I feel a hand on my shoulder and look over at dad, who is smiling at me.
"Son, you are going to have to calm down. Cora has had a draining day and it is worse for her because of not knowing what was going to happen to you, or if the babies were hurt, and plus what that man said to her. You need to calm down right now, take a deep breath, and let it all go. That way you can be in the moment when we arrive and see what she needs from you. It could be a hug or a kiss, or a good suggestion would be to let her lay on the couch and give her a foot rub. Their feet and ankles swell with pregnancy. Just be attentive and don't press things. Just calm down and just show her, without words for the moment, how much you love her" Dad told me, we were at the door by the time he finished.
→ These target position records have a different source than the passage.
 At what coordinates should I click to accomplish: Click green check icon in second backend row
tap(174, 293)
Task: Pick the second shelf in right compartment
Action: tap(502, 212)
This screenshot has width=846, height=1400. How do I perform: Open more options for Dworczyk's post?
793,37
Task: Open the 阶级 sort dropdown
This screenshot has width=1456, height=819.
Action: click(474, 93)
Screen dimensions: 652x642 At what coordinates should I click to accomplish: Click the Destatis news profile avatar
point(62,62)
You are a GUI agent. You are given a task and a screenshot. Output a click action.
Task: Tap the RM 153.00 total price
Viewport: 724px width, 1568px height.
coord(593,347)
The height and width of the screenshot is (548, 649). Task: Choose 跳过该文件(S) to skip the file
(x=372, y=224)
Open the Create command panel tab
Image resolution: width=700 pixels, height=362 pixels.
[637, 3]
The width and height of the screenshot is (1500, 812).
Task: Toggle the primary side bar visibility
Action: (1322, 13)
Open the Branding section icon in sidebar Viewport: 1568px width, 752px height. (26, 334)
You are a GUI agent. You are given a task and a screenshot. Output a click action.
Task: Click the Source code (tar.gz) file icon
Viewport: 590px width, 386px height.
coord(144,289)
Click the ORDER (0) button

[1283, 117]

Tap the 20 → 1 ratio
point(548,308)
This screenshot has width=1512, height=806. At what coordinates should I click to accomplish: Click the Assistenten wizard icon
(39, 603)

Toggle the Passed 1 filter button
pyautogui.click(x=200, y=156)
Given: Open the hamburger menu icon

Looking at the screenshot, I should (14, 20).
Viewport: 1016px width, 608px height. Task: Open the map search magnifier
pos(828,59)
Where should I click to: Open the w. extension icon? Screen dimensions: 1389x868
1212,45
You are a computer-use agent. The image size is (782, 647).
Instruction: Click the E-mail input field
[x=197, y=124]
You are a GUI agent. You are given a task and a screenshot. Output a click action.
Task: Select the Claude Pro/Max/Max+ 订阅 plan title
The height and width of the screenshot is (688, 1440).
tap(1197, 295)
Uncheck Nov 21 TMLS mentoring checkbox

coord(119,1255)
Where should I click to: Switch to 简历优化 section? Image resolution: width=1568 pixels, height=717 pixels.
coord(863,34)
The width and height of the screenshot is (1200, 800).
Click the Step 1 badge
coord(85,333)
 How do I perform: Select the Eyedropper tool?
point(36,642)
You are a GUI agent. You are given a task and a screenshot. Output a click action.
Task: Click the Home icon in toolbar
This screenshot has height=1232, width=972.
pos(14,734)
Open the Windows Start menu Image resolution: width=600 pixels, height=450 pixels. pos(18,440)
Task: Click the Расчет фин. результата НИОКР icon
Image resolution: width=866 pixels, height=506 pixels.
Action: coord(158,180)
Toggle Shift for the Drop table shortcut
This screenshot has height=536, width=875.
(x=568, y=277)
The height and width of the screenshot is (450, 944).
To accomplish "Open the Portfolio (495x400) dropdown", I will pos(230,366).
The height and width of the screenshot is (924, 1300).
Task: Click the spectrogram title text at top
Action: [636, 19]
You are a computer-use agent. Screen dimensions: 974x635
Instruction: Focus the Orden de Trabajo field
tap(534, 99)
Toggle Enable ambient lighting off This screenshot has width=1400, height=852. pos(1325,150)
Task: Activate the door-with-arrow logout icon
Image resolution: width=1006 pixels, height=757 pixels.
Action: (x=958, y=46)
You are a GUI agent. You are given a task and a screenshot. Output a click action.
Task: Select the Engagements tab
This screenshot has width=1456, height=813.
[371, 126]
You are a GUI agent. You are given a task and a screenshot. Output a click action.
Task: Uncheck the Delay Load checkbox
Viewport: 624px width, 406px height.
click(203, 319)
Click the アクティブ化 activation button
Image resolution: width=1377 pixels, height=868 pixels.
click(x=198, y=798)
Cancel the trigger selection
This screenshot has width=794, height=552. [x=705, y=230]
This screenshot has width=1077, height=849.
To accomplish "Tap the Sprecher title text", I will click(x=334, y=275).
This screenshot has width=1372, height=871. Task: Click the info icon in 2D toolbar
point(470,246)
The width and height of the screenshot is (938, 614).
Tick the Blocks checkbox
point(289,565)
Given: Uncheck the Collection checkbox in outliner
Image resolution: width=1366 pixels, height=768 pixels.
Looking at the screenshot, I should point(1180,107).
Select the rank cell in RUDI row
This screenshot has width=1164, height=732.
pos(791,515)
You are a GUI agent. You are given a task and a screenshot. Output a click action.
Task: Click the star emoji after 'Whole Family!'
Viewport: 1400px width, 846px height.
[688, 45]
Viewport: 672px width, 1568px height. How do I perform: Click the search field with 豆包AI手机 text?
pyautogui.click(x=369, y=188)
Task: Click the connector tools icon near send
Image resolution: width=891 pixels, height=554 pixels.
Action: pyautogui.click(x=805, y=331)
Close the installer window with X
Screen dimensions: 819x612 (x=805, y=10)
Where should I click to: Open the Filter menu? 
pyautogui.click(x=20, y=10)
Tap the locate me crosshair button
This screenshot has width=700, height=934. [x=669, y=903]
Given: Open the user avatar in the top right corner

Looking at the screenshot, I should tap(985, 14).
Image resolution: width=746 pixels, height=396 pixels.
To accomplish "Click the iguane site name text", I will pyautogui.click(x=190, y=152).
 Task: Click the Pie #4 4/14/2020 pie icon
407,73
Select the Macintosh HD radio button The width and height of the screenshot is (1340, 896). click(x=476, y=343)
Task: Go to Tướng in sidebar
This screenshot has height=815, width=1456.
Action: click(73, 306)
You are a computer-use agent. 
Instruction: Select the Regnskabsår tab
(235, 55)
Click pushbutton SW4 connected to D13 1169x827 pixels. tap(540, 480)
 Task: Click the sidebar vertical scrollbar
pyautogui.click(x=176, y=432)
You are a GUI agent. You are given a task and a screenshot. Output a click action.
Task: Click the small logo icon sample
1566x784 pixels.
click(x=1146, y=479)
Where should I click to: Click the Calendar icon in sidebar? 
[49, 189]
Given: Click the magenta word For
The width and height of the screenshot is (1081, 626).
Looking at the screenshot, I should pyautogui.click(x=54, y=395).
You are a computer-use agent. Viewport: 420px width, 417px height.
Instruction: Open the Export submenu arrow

I entered quickly but remember what he just told me and looked around when I entered. I didn't see Cora and I got agitated and looked over at my mom and Thomas. "Where is Cora? Is she OK?" I asked them and saw mom smile at me.
"Cora is fine hone. She is in the bathtub taking a soak. She needed it. She was very upset. She is going to be sore, but the babies are fine. That was the most important part for her. She has a bruise on her shoulder where that man accidentally hit her, aiming at you. She will have a bruise on her right hip and on the right side of her butt, as she turned when she fell to keep from hitting the floor on her stomach. She pulled a few muscles when she turned to not fall on her stomach, so they were going to bother her some, so I put her in the tub to soak. It will do her good and she was able to calm down when I told her that Alderidge was there at the police station to get you and you would be home shortly", Mom told me.
"I want to see her, so I know that she is OK. I can't calm down until I know that she is OK", I told mom.
"Collin, you look terrible. You have clearly been running your hands through your hair. You have blood on your clothes. You need to calm down and just go take a shower in our room and change. You can see Cora then; you might scare her by seeing you right now" Mom said to me. She is right, I look a complete mess and I do have blood all over me. My hands, my shirt, my suit. I am just going to throw it away. I won't want the reminder of putting it on again and thinking of this day. I can get my shoes cleaned. But getting blood out of a suit after 5 hours of sitting on it absorbing in, I don't think it could be salvaged. I guess I will take my bag to my parent's room and grab a quick shower and then go check on Cora.
I showered quickly and tried to calm myself down as Cora is OK, and the babies are OK. I am so going to tell Gabriel what I think of his two employees, as that was a total setup for Cora. Thank God I came when I did. I know Thomas was on a lower alert because Maddie is in New York and doesn't have the funds to get here, but I wish he had been with Cora, as he would have been able to have kept her back so she wouldn't have gotten hit. I am just glad that I got there and that a*s didn't get an opportunity to try to get her upstairs with him. I don't know what I would have done if that had happened.